→ Passage provided
I loved getting the newspaper as a kid: we had stacks of them, memories of the home I grew up in a hoarder’s paradise with newsprint in boxes, in the washroom, on the couch. I wasn’t really a news junkie - I didn’t understand politics, economics or current events, and I wasn’t really into sports. All those years, I never spent a second in the sports section, the most time I’ve ever spent consuming something about sports probably watching I, Tonya or Serena Williams’ documentary while on a long-haul flight to wherever that was. So I skimmed the front and skipped the back; my favourite was the fluffy bit in the middle, the stuff that’s never in the headlines. The lifestyle section! Fashion, arts, food, money, horoscopes too.
Enter the syndicated advice column.
Ann Landers, Dear Abby, and well, even Dan Savage, offering my first peek into the complicated and sometimes R-rated world of modern romance. What business did I have reading relationship advice as a preteen? None.
This is “Ann”, technically Esther Lederer (get it? letterer? which name is the real one!?!). Her twin sister, Pauline Phillips was “Abby”. They, of the joint wedding variety, became the most widely read and quoted women in the world, so said Life magazine in 1958.
I’m not sure exactly why, in my journey this year to document my creative influences, that as I started to put fingers to keyboard, the rather undramatic and mundane advice column was the first thing that came to mind. I could’ve started out with something obscure and extremely interesting, scoured the edges of my creative self to kick off with a statement. But I think this says something about me.

→ Source excerpt
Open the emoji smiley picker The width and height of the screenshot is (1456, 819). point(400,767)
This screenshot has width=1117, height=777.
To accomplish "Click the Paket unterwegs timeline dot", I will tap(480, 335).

→ What to do
Write out the passage about advice columns again, everything from "I’m not sure" down to "something about me.", substituting "ordinary" for "mundane".

→ Final answer
I’m not sure exactly why, in my journey this year to document my creative influences, that as I started to put fingers to keyboard, the rather undramatic and ordinary advice column was the first thing that came to mind. I could’ve started out with something obscure and extremely interesting, scoured the edges of my creative self to kick off with a statement. But I think this says something about me.